Main Results: ImageNet-C, ViT-B/16
Table 2. Classification accuracy (%) on ImageNet-C (severity 5) with ViT-B/16 as the frozen black-box target. BETA surpasses all black-box baselines and several strong white-box methods, despite only seeing API probabilities.
| Access | Method | Avg. | Gain |
|---|---|---|---|
| Black | Source (no adapt) | 55.5 | n/a |
| White | TENT | 59.6 | +4.1 |
| White | SAR | 63.6 | +8.1 |
| White | CoTTA | 61.6 | +6.1 |
| White | ETA | 65.8 | +10.3 |
| Gray | T3A | 56.9 | +1.4 |
| Gray | FOA | 44.9 | −10.6 |
| Black | LAME | 54.1 | −1.4 |
| Black | ZOO-CMA | 54.5 | −1.0 |
| Black | ZOO-RGF | 56.0 | +0.5 |
| Black | BETA (Ours) | 62.6 | +7.1 |
Real-world commercial API (Clarifai)
Generalization beyond ImageNet-C
Table 3. Fine-grained EuroSAT with CLIP ViT-B/16 as the target. BETA is the only strict black-box method and delivers the largest gain (+11.3%) with a single API query per sample, while gray-box prompting and ZERO-style variants need 64 to 448 queries.
| Access | Method | Acc. (%) | Gain | #API |
|---|---|---|---|---|
| Black | Source | 42.0 | n/a | 1 |
| Gray | B²TPT (w/ tokens) | 46.8 | +4.8 | 120 |
| Gray | ZERO (w/ logits) | 39.6 | −2.4 | 64 |
| Gray | ZERO_ensemble (w/ logits) | 43.8 | +1.8 | 448 |
| Black | BETA (Ours) | 53.3 | +11.3 | 1 |
Table 4. Dermatology classification on Derm7pt with both a general-purpose CLIP ViT-B/16 and a domain-specialized BiomedCLIP as the black-box target. BETA gives consistent gains across very different backbones.
| Target (Black-box) | Source | LAME | TT-Aug | BETA (Ours) |
|---|---|---|---|---|
| CLIP ViT-B/16 | 55.9 | 56.0 | 57.1 | 58.6 |
| BiomedCLIP | 60.9 | 60.4 | 61.3 | 62.1 |
Beyond Vision: a Test-Time Advisor Strategy
BETA's core mechanism, a small local model shaping the behavior of a larger frozen remote model at inference time, is, we believe, a preview of how adaptation will work in the agent era. Anthropic describe a closely related pattern for LLM agents:
“The advisor strategy pairs a strong, expensive model as an advisor with a faster, cheaper model as an executor. The advisor sees the task and context up front and writes a plan… The executor then carries out that plan step-by-step, consulting the advisor when it hits a hard decision.” Anthropic, The Advisor Strategy (2026)

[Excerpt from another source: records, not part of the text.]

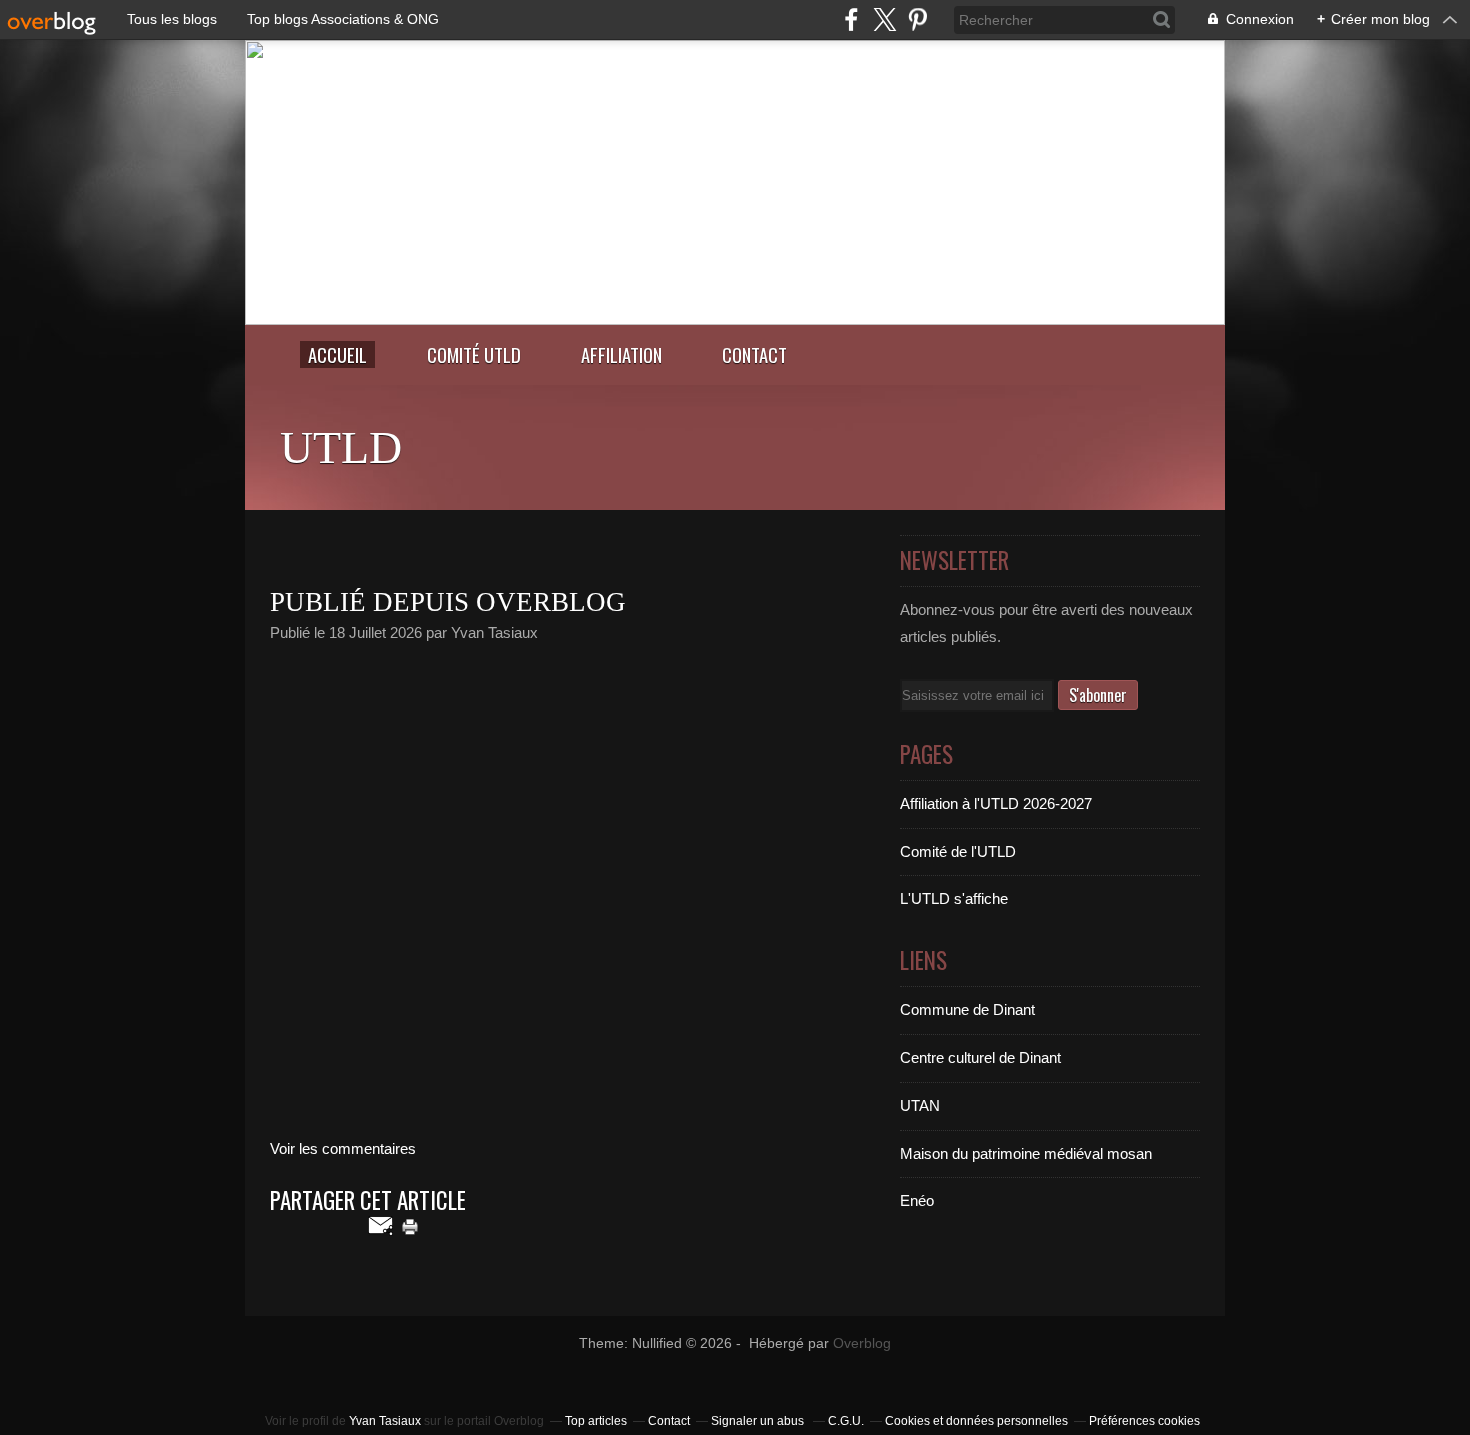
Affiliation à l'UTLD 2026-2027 (996, 803)
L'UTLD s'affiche (954, 898)
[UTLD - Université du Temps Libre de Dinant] (735, 319)
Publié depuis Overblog (448, 602)
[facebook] (851, 19)
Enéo (917, 1200)
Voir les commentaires (343, 1148)
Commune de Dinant (967, 1009)
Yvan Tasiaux (385, 1421)
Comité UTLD (474, 354)
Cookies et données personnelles (976, 1421)
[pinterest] (917, 19)
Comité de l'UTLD (958, 851)
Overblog (862, 1343)
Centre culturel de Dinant (980, 1057)
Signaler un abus (759, 1421)
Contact (754, 354)
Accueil (337, 354)
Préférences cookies (1144, 1421)
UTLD (341, 447)
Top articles (596, 1421)
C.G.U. (846, 1421)
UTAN (920, 1105)
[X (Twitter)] (884, 19)
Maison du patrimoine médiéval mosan (1026, 1153)
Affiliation (621, 354)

BETA is the vision, test-time version of the same design, with a twist: the expensive side is the executor, and the small local side is the advisor. The advisor has gradients but limited capacity; the executor has capacity but is opaque. The advisor does not change the executor's weights. It only shapes its input so that the executor's own computation lands on the correct answer.
LLM advisor strategy
- Strong advisor writes the plan
- Cheap executor runs it
- Advisor consulted on hard decisions
- Uses more tokens, not more training
BETA (vision, test-time)
- Local steering model provides gradients
- Black-box API produces predictions
- Reliable-and-diverse filter consults only on trustworthy samples
- Uses a single API call, not retraining
We expect the local-advisor-shapes-remote-executor recipe to become a common pattern as AI stacks move to agents composed of many opaque sub-components, from vision APIs to retrieval systems, reward models, and tool APIs. BETA's prediction-harmonization and consistency-regularization objective is, in this light, a principled replacement for “try many prompts and keep the best,” and we see direct extensions to multi-modal agent pipelines and to LLM tool-use where tool outputs play the role of the opaque API.